Introduction, general background

The discovery of extrasolar planets is arguably the most exciting development in astrophysics during the past decade, rivaled only by the discovery of the cosmic acceleration. The unexpected variety of giant exo-planets, some very close to their stars, many with high orbital eccentricity, has sparked a new generation of observers and theorists to address the question of how planets form in the context of protostellar accretion disks. Planets are now known to migrate and maybe even be ejected, via planet-disk and planet-planet interactions. We are beginning to discover how our Solar system fits into a broader community of planetary systems, many with very different properties. Microlensing-based searches play a critical role by probing for cool planets with masses down to that of Earth. Of key interest is how planets are distributed according to mass and orbital distance (Figure 1) as this information provides a crucial test for theories of planet formation. The core accretion model of planet formation (Ida & Lin 2005) predicts a large reservoir of small cool planets that have depleted their store for planetesimals but have not yet reached the mass threshold for runaway gas accretion and so grown into gas giants.

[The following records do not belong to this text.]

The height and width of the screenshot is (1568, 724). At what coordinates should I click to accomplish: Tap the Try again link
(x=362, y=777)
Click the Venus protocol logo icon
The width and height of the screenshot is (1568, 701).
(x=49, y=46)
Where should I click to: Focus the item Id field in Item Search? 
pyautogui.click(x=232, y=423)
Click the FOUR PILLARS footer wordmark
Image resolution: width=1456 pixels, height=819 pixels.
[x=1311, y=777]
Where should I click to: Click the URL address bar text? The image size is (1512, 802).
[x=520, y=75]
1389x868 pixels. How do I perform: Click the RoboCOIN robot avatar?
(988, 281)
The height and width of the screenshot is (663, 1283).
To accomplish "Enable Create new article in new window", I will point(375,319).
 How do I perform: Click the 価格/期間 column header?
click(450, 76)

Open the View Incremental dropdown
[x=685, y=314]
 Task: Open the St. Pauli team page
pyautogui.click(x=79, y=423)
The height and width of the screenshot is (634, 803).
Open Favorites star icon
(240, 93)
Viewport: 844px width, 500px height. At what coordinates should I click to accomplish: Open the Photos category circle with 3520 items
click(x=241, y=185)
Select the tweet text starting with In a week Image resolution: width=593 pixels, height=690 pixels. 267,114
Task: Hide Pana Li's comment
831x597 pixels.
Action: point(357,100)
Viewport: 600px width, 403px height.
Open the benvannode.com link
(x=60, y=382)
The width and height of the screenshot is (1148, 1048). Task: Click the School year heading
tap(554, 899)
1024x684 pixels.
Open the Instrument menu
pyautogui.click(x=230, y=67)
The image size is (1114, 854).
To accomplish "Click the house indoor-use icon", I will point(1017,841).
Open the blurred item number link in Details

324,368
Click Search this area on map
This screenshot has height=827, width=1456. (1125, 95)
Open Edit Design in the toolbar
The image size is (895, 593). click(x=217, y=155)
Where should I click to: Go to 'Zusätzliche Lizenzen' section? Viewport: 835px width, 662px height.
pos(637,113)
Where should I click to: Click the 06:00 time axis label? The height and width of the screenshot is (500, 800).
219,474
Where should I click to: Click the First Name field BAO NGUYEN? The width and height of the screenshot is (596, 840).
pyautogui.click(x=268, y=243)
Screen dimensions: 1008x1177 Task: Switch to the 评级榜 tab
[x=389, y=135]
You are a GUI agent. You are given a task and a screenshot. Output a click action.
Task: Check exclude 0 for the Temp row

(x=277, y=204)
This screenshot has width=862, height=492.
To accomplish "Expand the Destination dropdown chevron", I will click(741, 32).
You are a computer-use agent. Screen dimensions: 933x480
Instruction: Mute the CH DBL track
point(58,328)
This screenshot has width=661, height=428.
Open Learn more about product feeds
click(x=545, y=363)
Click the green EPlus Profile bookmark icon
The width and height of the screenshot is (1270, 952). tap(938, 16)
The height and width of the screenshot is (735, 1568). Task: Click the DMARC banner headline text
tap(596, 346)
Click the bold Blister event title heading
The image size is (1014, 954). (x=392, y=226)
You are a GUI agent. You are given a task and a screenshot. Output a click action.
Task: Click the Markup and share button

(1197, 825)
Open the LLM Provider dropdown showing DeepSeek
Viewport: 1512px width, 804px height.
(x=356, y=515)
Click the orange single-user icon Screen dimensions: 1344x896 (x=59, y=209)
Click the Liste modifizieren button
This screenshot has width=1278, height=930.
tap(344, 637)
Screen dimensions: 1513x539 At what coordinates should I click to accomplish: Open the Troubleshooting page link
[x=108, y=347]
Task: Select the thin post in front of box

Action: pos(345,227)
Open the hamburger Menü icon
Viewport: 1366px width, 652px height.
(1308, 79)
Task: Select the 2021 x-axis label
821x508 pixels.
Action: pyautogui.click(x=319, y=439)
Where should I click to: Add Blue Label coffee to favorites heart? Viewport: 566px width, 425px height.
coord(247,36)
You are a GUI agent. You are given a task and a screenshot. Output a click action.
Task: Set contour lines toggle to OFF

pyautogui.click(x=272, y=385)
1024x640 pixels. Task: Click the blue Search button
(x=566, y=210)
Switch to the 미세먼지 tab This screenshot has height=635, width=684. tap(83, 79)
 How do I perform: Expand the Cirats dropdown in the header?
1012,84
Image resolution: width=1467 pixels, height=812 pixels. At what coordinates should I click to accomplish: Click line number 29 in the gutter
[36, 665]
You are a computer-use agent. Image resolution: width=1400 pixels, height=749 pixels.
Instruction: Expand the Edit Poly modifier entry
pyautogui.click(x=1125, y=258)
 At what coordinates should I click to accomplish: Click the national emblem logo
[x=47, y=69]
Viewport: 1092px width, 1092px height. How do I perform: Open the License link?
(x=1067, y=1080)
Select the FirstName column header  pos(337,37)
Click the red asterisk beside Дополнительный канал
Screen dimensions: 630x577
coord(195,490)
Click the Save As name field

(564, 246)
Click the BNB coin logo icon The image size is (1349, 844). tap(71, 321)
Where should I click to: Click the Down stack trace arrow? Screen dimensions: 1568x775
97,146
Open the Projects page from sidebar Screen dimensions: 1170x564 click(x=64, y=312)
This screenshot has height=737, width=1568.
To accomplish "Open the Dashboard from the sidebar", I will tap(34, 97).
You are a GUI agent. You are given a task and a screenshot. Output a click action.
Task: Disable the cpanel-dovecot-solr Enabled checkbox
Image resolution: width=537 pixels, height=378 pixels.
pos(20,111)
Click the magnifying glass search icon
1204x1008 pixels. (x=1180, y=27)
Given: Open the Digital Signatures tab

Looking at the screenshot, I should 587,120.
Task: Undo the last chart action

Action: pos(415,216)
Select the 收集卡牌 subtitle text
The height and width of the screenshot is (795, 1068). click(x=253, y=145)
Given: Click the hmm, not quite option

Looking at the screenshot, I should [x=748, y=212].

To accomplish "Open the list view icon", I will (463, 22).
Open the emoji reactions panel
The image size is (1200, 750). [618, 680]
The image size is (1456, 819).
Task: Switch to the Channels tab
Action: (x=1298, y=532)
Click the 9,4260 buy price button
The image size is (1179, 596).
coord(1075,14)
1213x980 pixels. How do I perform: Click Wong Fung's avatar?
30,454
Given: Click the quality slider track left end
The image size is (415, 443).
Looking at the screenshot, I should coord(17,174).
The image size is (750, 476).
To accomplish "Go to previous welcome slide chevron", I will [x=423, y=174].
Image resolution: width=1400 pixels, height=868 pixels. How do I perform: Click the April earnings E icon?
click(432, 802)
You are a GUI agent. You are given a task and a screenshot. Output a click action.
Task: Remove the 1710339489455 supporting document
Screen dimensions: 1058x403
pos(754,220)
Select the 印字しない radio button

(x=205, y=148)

There is a wide variety of planets and at first sight it appears that our system is very special. However, our view of the whole picture is still blurred by observational biases inherent to the detection techniques using transits and radial velocities. Both methods are more sensitive to massive planets close to their parent star. Doppler measurements and the space transit missions such as COROT can already or will shortly be able to detect Neptune-mass planets close to their parent star. Direct detections fill the other extreme of very large separations which are unknown in our solar system. It is therefore necessary to use different techniques, each probing different areas of the planet-mass versus orbital distance parameter space.